EU Referendum


Brexit: Juncker the loser


15/09/2016




As Mr Juncker was keen to remind us yesterday, next year is the 60th anniversary of the Treaty of Rome. In fact, the signing was on 25 March 1957 so the 25 March next year would be a good day for Mrs May to invoke Article 50. The symbolism would be hard to beat.

But, in time, yesterday – 14 September 2016 - was the day that future historians will mark down as the date when the European Union confirmed its downwards trajectory into obscurity.

This was the day when it needed a Commission President to pull the "colleagues" together, offering a new breadth of vision and a unifying theme that would re-energise the project. But, instead of rising to the challenge, Junker sank to it – offering a bureaucratic potpourri bound up in leaden prose, delivered in languages and translated into twenty more.

The speech was so unremarkable that it was remarkable for being almost totally unmemorable, the only really unusual thing about it being that fact that the "authorised version" differed significantly from the version as delivered. Missing completely from the authorised version was any reference to the UK or Brexit.

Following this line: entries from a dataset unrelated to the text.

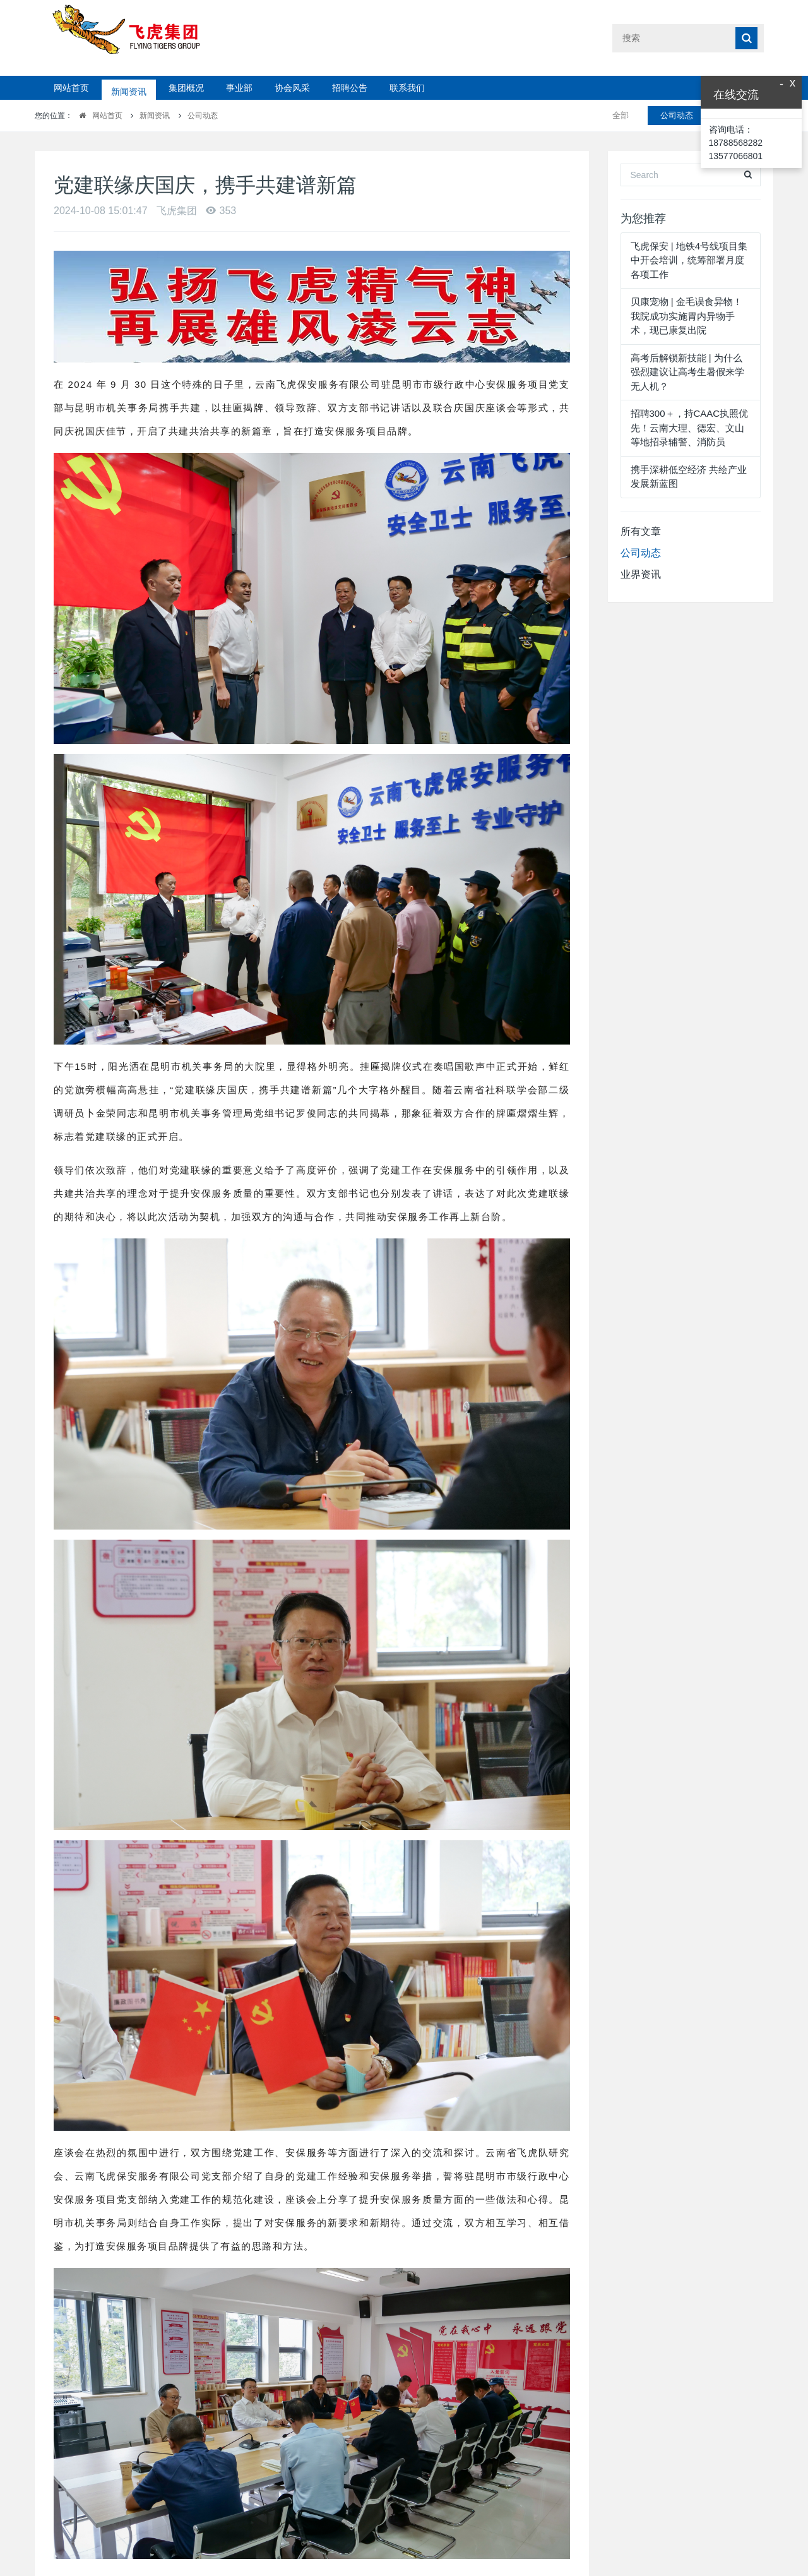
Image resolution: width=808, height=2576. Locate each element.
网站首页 (71, 88)
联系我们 (407, 88)
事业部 (239, 88)
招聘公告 (349, 88)
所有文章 (641, 531)
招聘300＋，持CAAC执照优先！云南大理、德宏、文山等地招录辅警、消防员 (690, 427)
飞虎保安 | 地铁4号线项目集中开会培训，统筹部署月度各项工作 (689, 260)
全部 (620, 115)
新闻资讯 (128, 88)
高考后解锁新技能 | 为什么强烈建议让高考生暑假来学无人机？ (687, 372)
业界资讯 (641, 574)
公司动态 (202, 115)
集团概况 (186, 88)
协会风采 (292, 88)
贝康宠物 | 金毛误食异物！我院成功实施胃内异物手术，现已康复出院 (686, 315)
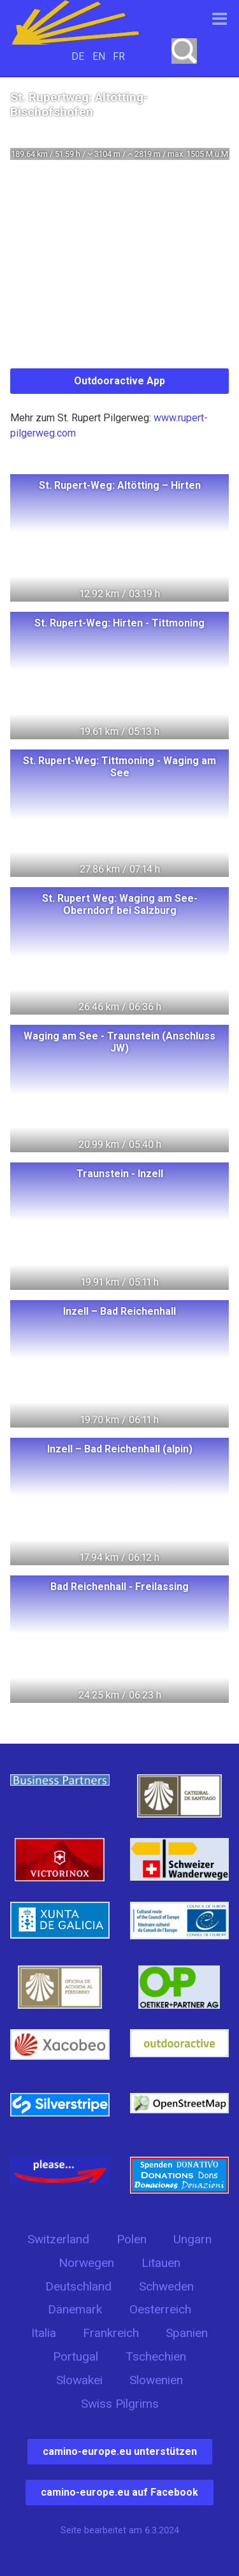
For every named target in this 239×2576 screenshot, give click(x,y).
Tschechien (156, 2356)
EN (98, 56)
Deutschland (78, 2286)
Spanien (187, 2333)
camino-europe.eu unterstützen (120, 2451)
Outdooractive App (119, 381)
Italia (43, 2333)
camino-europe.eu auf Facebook (119, 2492)
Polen (132, 2239)
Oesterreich (160, 2309)
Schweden (166, 2286)
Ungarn (192, 2239)
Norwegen (86, 2262)
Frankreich (111, 2333)
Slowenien (156, 2380)
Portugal (75, 2356)
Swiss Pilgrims (120, 2403)
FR (119, 56)
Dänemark (75, 2309)
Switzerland (58, 2239)
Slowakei (79, 2380)
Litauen (160, 2262)
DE (77, 56)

Even in the accompanying "letter of intent", addressed to Martin Schulz and to Prime Minister Robert Fico (Slovakian holder of the EU's rotating presidency), there was only one reference to the UK. This had Juncker declaring: "Though the outcome of the referendum in the UK affects us all, it must not dominate our agenda for the next years".

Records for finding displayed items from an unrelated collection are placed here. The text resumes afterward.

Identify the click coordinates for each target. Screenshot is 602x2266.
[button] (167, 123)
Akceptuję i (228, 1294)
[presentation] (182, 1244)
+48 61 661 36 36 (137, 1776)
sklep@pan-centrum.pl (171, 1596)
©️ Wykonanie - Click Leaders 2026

In the actual speech, as delivered, Juncker conceded that the European Union had been battered by the referendum and the decision to leave had been a "wake-up call", it would not threaten its existence. "The EU as such is not at risk", he said.

Later, almost apologetically, Juncker tucked in an intriguing reference the Five Presidents' Report, saying that the agenda was still in place, with the Commission setting out a "vision for the future" in a White Paper, in good time for the Treaty of Rome anniversary.

But, by then it will be too late. Nine months will have passed since the Brexit referendum result – the gestation period of a human child – enough time for all the stresses and resentments to bubble to the surface, with no vision to counter them.

Charting the progressive decline will be an exercise in applied tedium as the failures of the project are laid bare. Sadly for the Union, though, Juncker has already written its epitaph. He did that yesterday, observing: "never before have I seen such little common ground between our Member States. So few areas where they agree to work together".

"Never before", he added, "have I heard so many leaders speak only of their domestic problems, with Europe mentioned only in passing, if at all. Never before have I seen representatives of the EU institutions setting very different priorities, sometimes in direct opposition to national governments and national Parliaments. It is as if there is almost no intersection between the EU and its national capitals any more".

"Never before", he continued, "have I seen national governments so weakened by the forces of populism and paralysed by the risk of defeat in the next elections. Never before have I seen so much fragmentation, and so little commonality in our Union".

But, if he identified the problems, his solutions were the dusty, unimaginative fare of a bureaucrat. Being kinder to him than he deserved, EU Observer suggested that he was "a wise man lost in details".

In fact, this was supposed to be his come-back speech, after "a difficult summer marked by criticism over his sometimes erratic behaviour". He risked falling into the same trap old trap of making promises that he can't keep. But, says EU Observer, if he was betting that his come-back speech alone would mark a come back, he might well lose.

Actually, he has already lost. This was the speech of a loser - Mr Juncker is not the man to save the Union. The hour cometh, but the man didn't. That means the only way out is down.